> What you will do
A verbatim copy of every entry is required. Produce it now.

[Saved entries]
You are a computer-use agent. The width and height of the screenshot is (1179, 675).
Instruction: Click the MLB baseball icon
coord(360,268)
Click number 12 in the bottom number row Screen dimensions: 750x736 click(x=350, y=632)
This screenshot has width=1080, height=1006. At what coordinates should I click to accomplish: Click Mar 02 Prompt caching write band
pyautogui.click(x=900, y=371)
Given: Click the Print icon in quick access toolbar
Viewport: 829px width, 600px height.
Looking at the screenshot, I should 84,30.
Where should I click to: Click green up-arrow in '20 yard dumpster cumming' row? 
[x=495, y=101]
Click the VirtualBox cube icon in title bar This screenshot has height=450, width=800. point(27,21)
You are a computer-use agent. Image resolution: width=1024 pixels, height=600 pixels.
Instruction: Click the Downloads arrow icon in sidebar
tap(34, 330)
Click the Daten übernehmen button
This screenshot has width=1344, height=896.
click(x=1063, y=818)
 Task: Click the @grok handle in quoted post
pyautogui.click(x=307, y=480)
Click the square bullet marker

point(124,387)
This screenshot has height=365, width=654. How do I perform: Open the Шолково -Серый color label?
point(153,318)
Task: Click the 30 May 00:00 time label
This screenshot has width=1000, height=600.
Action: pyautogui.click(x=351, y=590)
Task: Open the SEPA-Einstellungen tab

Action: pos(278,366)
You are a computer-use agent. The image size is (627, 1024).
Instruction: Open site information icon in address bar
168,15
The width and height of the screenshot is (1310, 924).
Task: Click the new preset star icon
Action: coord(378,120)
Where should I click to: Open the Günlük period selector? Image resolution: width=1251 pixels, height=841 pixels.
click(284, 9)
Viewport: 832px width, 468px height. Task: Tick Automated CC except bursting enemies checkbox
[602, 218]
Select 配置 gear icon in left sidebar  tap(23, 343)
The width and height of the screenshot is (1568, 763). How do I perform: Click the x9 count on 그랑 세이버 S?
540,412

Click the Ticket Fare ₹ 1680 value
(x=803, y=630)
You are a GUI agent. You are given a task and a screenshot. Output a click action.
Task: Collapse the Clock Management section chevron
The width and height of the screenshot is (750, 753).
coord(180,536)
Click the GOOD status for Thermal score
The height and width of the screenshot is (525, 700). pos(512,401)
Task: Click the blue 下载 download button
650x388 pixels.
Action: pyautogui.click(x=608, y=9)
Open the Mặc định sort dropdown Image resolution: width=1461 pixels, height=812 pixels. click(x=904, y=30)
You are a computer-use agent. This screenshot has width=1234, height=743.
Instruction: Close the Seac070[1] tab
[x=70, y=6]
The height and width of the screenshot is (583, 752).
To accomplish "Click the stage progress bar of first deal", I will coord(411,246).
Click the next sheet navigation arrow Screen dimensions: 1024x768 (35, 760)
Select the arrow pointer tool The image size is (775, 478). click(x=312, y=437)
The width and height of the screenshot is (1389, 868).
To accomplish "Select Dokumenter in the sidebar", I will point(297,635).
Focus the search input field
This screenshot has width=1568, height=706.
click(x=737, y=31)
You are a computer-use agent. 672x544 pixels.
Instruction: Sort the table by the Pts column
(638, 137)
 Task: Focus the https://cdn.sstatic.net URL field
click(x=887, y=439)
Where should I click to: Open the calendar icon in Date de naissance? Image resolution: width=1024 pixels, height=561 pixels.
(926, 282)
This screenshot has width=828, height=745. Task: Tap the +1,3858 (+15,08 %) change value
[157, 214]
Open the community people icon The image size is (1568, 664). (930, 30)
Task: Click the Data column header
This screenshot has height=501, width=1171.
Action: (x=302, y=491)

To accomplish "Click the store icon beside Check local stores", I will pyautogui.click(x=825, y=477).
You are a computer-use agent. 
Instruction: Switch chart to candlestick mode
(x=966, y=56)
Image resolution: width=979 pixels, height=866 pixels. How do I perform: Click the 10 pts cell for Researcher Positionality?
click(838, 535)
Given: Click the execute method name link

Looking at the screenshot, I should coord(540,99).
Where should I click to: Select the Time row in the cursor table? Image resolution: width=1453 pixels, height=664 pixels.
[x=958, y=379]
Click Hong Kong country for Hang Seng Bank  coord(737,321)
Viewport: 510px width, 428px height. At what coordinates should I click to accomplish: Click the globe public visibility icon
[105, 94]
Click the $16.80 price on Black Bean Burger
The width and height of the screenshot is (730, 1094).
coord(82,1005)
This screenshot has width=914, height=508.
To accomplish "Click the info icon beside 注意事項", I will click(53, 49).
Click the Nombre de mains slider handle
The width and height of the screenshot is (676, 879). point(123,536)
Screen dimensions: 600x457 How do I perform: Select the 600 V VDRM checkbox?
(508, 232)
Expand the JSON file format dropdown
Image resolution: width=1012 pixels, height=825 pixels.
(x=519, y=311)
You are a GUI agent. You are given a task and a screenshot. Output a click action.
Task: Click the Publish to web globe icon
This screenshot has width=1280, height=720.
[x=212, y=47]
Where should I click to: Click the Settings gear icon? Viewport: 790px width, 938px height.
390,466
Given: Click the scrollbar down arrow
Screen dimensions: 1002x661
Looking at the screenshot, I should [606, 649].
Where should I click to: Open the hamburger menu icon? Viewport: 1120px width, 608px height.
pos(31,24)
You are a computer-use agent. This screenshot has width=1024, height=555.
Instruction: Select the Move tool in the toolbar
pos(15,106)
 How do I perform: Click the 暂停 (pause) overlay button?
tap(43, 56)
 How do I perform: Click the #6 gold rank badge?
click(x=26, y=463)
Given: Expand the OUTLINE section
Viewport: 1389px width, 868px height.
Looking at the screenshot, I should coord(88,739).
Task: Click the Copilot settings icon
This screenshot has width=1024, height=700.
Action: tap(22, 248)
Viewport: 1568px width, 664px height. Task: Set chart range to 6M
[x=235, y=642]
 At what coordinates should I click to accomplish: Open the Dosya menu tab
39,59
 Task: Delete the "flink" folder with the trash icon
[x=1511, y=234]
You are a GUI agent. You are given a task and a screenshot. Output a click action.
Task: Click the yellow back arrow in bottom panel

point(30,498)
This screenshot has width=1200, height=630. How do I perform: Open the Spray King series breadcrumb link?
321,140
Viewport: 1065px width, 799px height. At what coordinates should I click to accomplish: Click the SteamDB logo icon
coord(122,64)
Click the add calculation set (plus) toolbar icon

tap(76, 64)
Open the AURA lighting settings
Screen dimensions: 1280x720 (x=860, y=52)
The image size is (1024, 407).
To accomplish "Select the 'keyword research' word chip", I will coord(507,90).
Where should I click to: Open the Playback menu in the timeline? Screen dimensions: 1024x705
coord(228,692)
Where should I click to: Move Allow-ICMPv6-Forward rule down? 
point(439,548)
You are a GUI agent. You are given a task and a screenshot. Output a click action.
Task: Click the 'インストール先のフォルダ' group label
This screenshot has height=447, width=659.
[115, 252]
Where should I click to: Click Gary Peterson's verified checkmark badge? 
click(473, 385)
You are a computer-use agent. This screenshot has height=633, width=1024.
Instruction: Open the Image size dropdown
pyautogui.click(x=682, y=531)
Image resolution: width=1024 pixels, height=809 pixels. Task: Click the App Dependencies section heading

> Completed task
You are a computer-use agent. The width and height of the screenshot is (1179, 675).
Instruction: Click the MLB baseball icon
coord(360,268)
Click number 12 in the bottom number row Screen dimensions: 750x736 click(x=350, y=632)
This screenshot has width=1080, height=1006. At what coordinates should I click to accomplish: Click Mar 02 Prompt caching write band
pyautogui.click(x=900, y=371)
Given: Click the Print icon in quick access toolbar
Viewport: 829px width, 600px height.
Looking at the screenshot, I should 84,30.
Where should I click to: Click green up-arrow in '20 yard dumpster cumming' row? 
[x=495, y=101]
Click the VirtualBox cube icon in title bar This screenshot has height=450, width=800. point(27,21)
You are a computer-use agent. Image resolution: width=1024 pixels, height=600 pixels.
Instruction: Click the Downloads arrow icon in sidebar
tap(34, 330)
Click the Daten übernehmen button
This screenshot has width=1344, height=896.
click(x=1063, y=818)
 Task: Click the @grok handle in quoted post
pyautogui.click(x=307, y=480)
Click the square bullet marker

point(124,387)
This screenshot has height=365, width=654. How do I perform: Open the Шолково -Серый color label?
point(153,318)
Task: Click the 30 May 00:00 time label
This screenshot has width=1000, height=600.
Action: pyautogui.click(x=351, y=590)
Task: Open the SEPA-Einstellungen tab

Action: pos(278,366)
You are a computer-use agent. The image size is (627, 1024).
Instruction: Open site information icon in address bar
168,15
The width and height of the screenshot is (1310, 924).
Task: Click the new preset star icon
Action: coord(378,120)
Where should I click to: Open the Günlük period selector? Image resolution: width=1251 pixels, height=841 pixels.
click(284, 9)
Viewport: 832px width, 468px height. Task: Tick Automated CC except bursting enemies checkbox
[602, 218]
Select 配置 gear icon in left sidebar  tap(23, 343)
The width and height of the screenshot is (1568, 763). How do I perform: Click the x9 count on 그랑 세이버 S?
540,412

Click the Ticket Fare ₹ 1680 value
(x=803, y=630)
You are a GUI agent. You are given a task and a screenshot. Output a click action.
Task: Collapse the Clock Management section chevron
The width and height of the screenshot is (750, 753).
coord(180,536)
Click the GOOD status for Thermal score
The height and width of the screenshot is (525, 700). pos(512,401)
Task: Click the blue 下载 download button
650x388 pixels.
Action: pyautogui.click(x=608, y=9)
Open the Mặc định sort dropdown Image resolution: width=1461 pixels, height=812 pixels. click(x=904, y=30)
You are a computer-use agent. This screenshot has width=1234, height=743.
Instruction: Close the Seac070[1] tab
[x=70, y=6]
The height and width of the screenshot is (583, 752).
To accomplish "Click the stage progress bar of first deal", I will coord(411,246).
Click the next sheet navigation arrow Screen dimensions: 1024x768 (35, 760)
Select the arrow pointer tool The image size is (775, 478). click(x=312, y=437)
The width and height of the screenshot is (1389, 868).
To accomplish "Select Dokumenter in the sidebar", I will point(297,635).
Focus the search input field
This screenshot has width=1568, height=706.
click(x=737, y=31)
You are a computer-use agent. 672x544 pixels.
Instruction: Sort the table by the Pts column
(638, 137)
 Task: Focus the https://cdn.sstatic.net URL field
click(x=887, y=439)
Where should I click to: Open the calendar icon in Date de naissance? Image resolution: width=1024 pixels, height=561 pixels.
(926, 282)
This screenshot has width=828, height=745. Task: Tap the +1,3858 (+15,08 %) change value
[157, 214]
Open the community people icon The image size is (1568, 664). (930, 30)
Task: Click the Data column header
This screenshot has height=501, width=1171.
Action: (x=302, y=491)

To accomplish "Click the store icon beside Check local stores", I will pyautogui.click(x=825, y=477).
You are a computer-use agent. 
Instruction: Switch chart to candlestick mode
(x=966, y=56)
Image resolution: width=979 pixels, height=866 pixels. How do I perform: Click the 10 pts cell for Researcher Positionality?
click(838, 535)
Given: Click the execute method name link

Looking at the screenshot, I should coord(540,99).
Where should I click to: Select the Time row in the cursor table? Image resolution: width=1453 pixels, height=664 pixels.
[x=958, y=379]
Click Hong Kong country for Hang Seng Bank  coord(737,321)
Viewport: 510px width, 428px height. At what coordinates should I click to accomplish: Click the globe public visibility icon
[105, 94]
Click the $16.80 price on Black Bean Burger
The width and height of the screenshot is (730, 1094).
coord(82,1005)
This screenshot has width=914, height=508.
To accomplish "Click the info icon beside 注意事項", I will click(53, 49).
Click the Nombre de mains slider handle
The width and height of the screenshot is (676, 879). point(123,536)
Screen dimensions: 600x457 How do I perform: Select the 600 V VDRM checkbox?
(508, 232)
Expand the JSON file format dropdown
Image resolution: width=1012 pixels, height=825 pixels.
(x=519, y=311)
You are a GUI agent. You are given a task and a screenshot. Output a click action.
Task: Click the Publish to web globe icon
This screenshot has width=1280, height=720.
[x=212, y=47]
Where should I click to: Click the Settings gear icon? Viewport: 790px width, 938px height.
390,466
Given: Click the scrollbar down arrow
Screen dimensions: 1002x661
Looking at the screenshot, I should [606, 649].
Where should I click to: Open the hamburger menu icon? Viewport: 1120px width, 608px height.
pos(31,24)
You are a computer-use agent. This screenshot has width=1024, height=555.
Instruction: Select the Move tool in the toolbar
pos(15,106)
 How do I perform: Click the 暂停 (pause) overlay button?
tap(43, 56)
 How do I perform: Click the #6 gold rank badge?
click(x=26, y=463)
Given: Expand the OUTLINE section
Viewport: 1389px width, 868px height.
Looking at the screenshot, I should coord(88,739).
Task: Click the Copilot settings icon
This screenshot has width=1024, height=700.
Action: tap(22, 248)
Viewport: 1568px width, 664px height. Task: Set chart range to 6M
[x=235, y=642]
 At what coordinates should I click to accomplish: Open the Dosya menu tab
39,59
 Task: Delete the "flink" folder with the trash icon
[x=1511, y=234]
You are a GUI agent. You are given a task and a screenshot. Output a click action.
Task: Click the yellow back arrow in bottom panel

point(30,498)
This screenshot has width=1200, height=630. How do I perform: Open the Spray King series breadcrumb link?
321,140
Viewport: 1065px width, 799px height. At what coordinates should I click to accomplish: Click the SteamDB logo icon
coord(122,64)
Click the add calculation set (plus) toolbar icon

tap(76, 64)
Open the AURA lighting settings
Screen dimensions: 1280x720 (x=860, y=52)
The image size is (1024, 407).
To accomplish "Select the 'keyword research' word chip", I will coord(507,90).
Where should I click to: Open the Playback menu in the timeline? Screen dimensions: 1024x705
coord(228,692)
Where should I click to: Move Allow-ICMPv6-Forward rule down? 
point(439,548)
You are a GUI agent. You are given a task and a screenshot. Output a click action.
Task: Click the 'インストール先のフォルダ' group label
This screenshot has height=447, width=659.
[115, 252]
Where should I click to: Click Gary Peterson's verified checkmark badge? 
click(473, 385)
You are a computer-use agent. This screenshot has height=633, width=1024.
Instruction: Open the Image size dropdown
pyautogui.click(x=682, y=531)
Image resolution: width=1024 pixels, height=809 pixels. Task: Click the App Dependencies section heading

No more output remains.